[Stored data]
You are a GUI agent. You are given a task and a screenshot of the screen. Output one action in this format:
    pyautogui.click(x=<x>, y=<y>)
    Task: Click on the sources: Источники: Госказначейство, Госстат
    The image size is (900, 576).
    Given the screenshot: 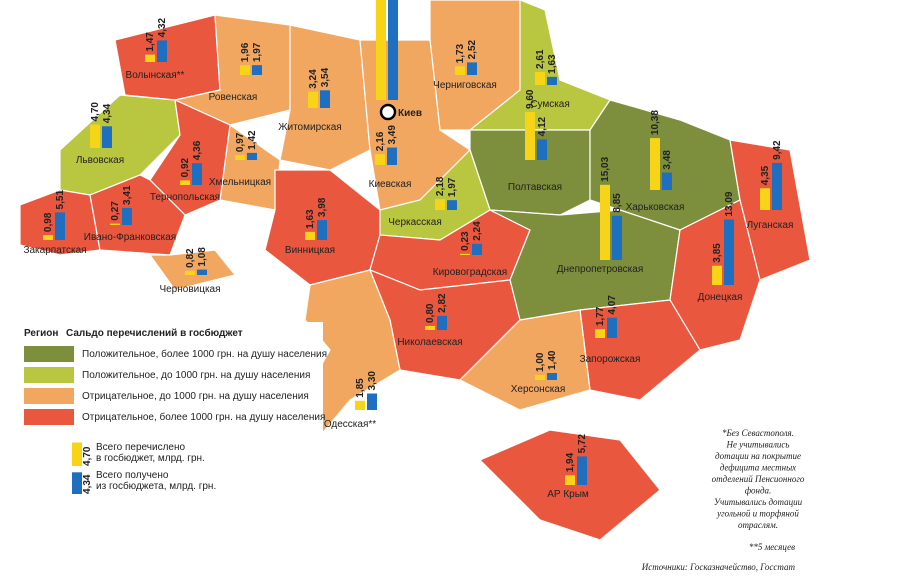 What is the action you would take?
    pyautogui.click(x=718, y=567)
    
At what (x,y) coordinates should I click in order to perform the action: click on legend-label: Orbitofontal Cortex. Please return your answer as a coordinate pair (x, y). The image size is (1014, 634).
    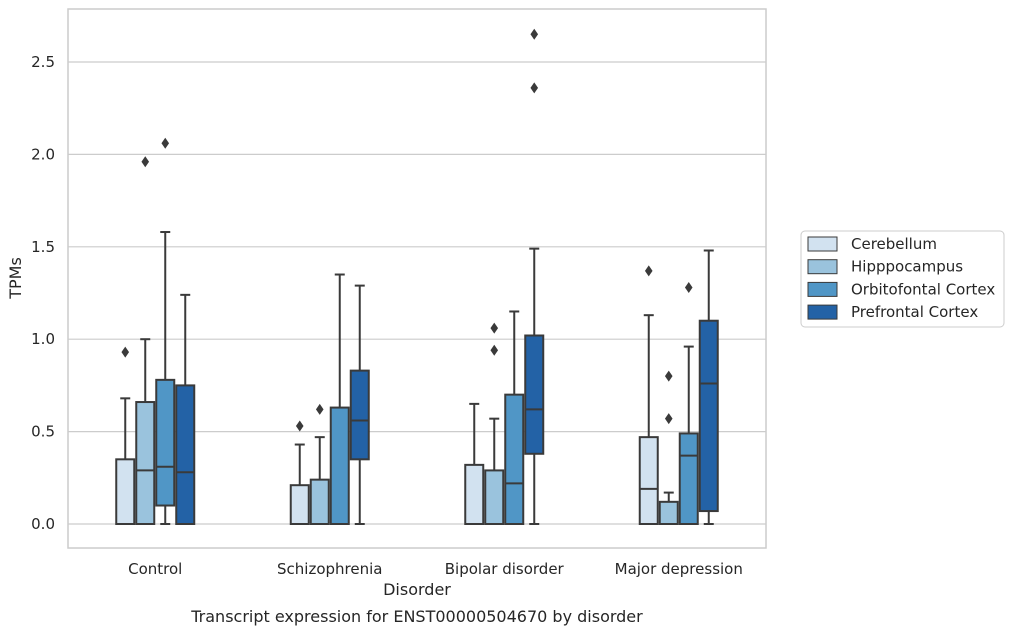
    Looking at the image, I should click on (923, 289).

● Work task
Lay out everything from the line containing "At what (x,y)" down to the end of the items as a numbered list, skipping blank lines. Leave the pictures out.

● Answer to the problem
1. At what (x,y) coordinates should I click in order to perform the action: click on legend-label: Orbitofontal Cortex. Please return your answer as a coordinate pair (x, y). The image size is (1014, 634).
2.     Looking at the image, I should click on (923, 289).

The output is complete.